What is expected
As soon as the line containing "Instruction: Click the" appears in the material below, start returning lines exactly, and end with the line containing "Select policy year".

Data provided
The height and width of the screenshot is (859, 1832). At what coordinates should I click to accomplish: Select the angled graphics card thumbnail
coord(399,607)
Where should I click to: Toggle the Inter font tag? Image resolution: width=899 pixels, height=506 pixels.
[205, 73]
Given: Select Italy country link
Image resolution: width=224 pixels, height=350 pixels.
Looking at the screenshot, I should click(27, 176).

==

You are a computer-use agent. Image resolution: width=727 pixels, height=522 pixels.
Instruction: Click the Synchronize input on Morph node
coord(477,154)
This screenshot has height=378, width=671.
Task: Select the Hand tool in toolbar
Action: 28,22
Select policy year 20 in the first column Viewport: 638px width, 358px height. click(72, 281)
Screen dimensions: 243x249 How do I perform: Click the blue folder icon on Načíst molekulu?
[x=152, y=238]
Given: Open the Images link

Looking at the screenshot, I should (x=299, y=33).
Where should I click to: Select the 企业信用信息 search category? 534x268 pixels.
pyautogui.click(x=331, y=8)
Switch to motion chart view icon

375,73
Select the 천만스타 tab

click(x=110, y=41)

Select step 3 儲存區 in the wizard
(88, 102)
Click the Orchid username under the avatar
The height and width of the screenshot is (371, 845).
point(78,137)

* * *

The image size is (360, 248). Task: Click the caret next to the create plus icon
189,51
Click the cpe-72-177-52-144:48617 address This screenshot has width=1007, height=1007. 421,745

Output for this task
Instruction: Click the Synchronize input on Morph node
coord(477,154)
This screenshot has height=378, width=671.
Task: Select the Hand tool in toolbar
Action: 28,22
Select policy year 20 in the first column Viewport: 638px width, 358px height. click(72, 281)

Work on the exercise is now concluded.